Most women will meet their requirements for protein as the typical population
intakes are adequate for pregnancy (ONeill et al, 2011) with two servings of
protein a day.
Particular attention should be paid to women who are at risk of inadequate
protein intake or suboptimal protein choices. Women who have experienced
nausea or vomiting of pregnancy are likely to have reduced their intake of
protein rich foods due to aversions resulting from vomiting in early pregnancy.
Vegetarian women should be encouraged to consume adequate protein sources
during pregnancy by increasing their intake of foods rich in protein including
beans, lentils, chick peas, tofu, dairy products and eggs. Vegetarian women
should be advised on the importance of adequate protein sources to ensure
optimal intake of essential amino acids, for example combining cereals and
legumes in a meal. The adequacy of dietary iron intake should also be addressed
within this group. Women following a vegan diet may need dietetic review to
ensure nutritional adequacy.
Women from lower socioeconomic groups are at higher risk of inadequate
protein intake due to the associated costs. They are also more likely to choose
less expensive processed foods which would put them at risk of small for
gestational age babies. If purchased in a multiple supermarket, a healthy diet
costs 15-30% of the household budget for a family of 4 living on social welfare
(Healthy Food for All, 2009). Food poverty in Ireland is on the increase with 10%
of the population experiencing food poverty in 2010, this would indicate that
people cant afford a meal with meat or vegetarian alternative every second day
(Carney and Maitre, 2012). Health-care professionals should take this into
consideration when advising women and discuss less expensive ways of
incorporating protein into the diet such as the use of eggs, beans or lentils in
cooking.
The meat, fish, eggs and alternatives shelf of the food pyramid includes foods
that are rich sources of protein in the diet. Pregnant women should be
encouraged to consume two portions of protein rich foods a day and avoid
processed versions such as sausages, luncheon meats etc.
4.3.3 Fats
Dietary fat is an important energy source, and provides and aids in the
absorption of fat soluble vitamins. However, high fat diets should be avoided
during pregnancy due to the risk of excessive weight gain (FSAI, 2011).

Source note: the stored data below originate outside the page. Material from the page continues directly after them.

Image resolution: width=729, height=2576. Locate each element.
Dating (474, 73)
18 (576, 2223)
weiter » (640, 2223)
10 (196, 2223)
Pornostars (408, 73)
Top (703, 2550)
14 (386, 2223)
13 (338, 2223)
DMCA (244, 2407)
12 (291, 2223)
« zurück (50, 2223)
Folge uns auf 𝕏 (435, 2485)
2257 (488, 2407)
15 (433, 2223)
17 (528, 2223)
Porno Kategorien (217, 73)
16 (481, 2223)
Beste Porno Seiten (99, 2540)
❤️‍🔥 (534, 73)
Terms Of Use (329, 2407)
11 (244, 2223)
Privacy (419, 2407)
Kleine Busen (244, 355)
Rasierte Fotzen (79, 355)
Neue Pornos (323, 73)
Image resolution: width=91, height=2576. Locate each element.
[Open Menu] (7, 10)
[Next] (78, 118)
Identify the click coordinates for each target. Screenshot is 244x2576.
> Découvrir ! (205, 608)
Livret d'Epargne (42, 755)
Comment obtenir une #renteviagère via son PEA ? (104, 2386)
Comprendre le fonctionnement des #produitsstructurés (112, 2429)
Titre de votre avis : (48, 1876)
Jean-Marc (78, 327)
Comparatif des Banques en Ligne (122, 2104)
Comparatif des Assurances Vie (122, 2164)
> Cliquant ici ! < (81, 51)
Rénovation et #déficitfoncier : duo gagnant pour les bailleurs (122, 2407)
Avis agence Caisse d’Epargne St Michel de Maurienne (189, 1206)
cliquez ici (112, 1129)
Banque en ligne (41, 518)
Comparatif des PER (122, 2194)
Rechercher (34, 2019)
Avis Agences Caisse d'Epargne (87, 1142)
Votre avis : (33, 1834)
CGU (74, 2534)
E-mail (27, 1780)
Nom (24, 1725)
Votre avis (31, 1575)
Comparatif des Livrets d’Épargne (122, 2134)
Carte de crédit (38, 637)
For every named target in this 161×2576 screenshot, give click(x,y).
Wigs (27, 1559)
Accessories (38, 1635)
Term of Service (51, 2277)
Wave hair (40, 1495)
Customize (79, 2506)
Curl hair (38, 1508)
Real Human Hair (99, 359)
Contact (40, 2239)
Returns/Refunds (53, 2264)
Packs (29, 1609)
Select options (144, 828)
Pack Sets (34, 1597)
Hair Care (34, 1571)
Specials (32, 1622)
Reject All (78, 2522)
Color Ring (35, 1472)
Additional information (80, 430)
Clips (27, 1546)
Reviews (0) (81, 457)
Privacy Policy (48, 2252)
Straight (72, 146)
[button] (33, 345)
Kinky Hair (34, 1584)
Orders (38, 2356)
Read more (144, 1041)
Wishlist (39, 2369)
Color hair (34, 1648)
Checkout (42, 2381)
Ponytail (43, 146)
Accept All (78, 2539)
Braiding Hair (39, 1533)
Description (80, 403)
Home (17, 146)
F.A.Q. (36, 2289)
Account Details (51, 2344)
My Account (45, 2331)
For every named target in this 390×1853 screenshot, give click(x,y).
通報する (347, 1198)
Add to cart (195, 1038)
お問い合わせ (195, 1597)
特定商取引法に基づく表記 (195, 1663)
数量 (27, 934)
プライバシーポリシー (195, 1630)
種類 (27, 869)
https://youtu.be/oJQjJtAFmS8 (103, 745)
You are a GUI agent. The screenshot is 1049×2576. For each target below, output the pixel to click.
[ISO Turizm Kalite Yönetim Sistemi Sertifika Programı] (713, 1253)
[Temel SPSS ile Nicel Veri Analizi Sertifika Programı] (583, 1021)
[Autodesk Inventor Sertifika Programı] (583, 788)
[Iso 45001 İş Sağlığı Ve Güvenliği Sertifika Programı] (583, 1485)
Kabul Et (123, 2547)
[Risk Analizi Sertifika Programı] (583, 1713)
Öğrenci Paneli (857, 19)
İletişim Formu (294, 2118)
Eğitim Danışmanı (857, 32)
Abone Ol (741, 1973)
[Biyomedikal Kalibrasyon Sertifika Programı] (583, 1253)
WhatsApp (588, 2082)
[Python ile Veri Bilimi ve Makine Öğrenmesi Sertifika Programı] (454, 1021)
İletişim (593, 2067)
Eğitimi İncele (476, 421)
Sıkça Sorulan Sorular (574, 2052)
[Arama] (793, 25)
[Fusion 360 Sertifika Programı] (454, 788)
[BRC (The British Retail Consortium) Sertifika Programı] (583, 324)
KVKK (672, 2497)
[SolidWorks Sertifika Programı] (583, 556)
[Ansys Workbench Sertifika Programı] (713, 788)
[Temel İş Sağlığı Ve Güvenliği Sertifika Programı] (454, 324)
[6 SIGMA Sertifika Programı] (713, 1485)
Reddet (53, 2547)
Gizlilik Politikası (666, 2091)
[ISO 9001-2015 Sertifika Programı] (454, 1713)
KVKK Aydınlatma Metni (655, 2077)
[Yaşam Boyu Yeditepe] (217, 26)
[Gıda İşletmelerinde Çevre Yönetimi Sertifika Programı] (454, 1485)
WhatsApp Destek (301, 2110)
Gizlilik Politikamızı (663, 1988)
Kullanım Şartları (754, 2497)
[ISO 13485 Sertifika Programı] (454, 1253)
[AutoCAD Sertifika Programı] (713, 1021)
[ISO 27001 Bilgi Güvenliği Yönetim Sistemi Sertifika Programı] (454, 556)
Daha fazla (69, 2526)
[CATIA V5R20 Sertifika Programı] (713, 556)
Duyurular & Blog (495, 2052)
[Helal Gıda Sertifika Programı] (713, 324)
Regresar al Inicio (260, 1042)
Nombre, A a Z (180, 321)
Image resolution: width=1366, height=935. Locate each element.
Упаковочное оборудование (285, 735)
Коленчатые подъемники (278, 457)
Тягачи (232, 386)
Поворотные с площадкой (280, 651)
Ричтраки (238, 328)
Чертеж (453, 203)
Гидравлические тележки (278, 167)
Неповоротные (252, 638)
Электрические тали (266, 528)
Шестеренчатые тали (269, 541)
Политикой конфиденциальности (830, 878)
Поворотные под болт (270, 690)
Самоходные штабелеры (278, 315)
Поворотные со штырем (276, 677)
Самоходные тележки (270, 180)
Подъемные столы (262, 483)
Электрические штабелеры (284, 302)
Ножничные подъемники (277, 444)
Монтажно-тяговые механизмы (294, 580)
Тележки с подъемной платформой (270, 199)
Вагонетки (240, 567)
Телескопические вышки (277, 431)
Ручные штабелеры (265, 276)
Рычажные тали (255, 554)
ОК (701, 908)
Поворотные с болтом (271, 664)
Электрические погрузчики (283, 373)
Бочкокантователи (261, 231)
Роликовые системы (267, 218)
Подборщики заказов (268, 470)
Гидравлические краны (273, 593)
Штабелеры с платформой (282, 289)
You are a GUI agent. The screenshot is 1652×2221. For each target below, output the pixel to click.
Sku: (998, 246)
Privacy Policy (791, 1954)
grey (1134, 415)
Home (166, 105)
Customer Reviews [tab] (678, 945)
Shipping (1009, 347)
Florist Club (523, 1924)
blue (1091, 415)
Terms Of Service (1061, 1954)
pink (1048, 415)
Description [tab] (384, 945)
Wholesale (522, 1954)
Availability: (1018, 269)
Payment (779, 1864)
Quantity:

Docosahexaenoic acid (DHA) and eicosapentaenoic acid (EPA) are two important
long chain omega-3 PUFA. DHA in particular is important for the developing
fetus and there is evidence to support DHA consumption in pregnancy. DHA has
14
been linked to improved retinal development and forms an important part in the
grey matter of the brain tissue (Koletzko et al, 2007). Ongoing research
suggests that DHA could play a role in reducing risk of maternal depression,
improving mood and reducing risk of allergy in infants. Maternal fish
consumption during pregnancy has been positively associated with cognitive and
visual abilities in the offspring but research into maternal supplementation is
inconclusive as yet (Gould et al, 2013).
The European Food Safety Authority (EFSA) recommends that all pregnant
women should consume an additional 700-1400mg/week of DHA (EFSA, 2010).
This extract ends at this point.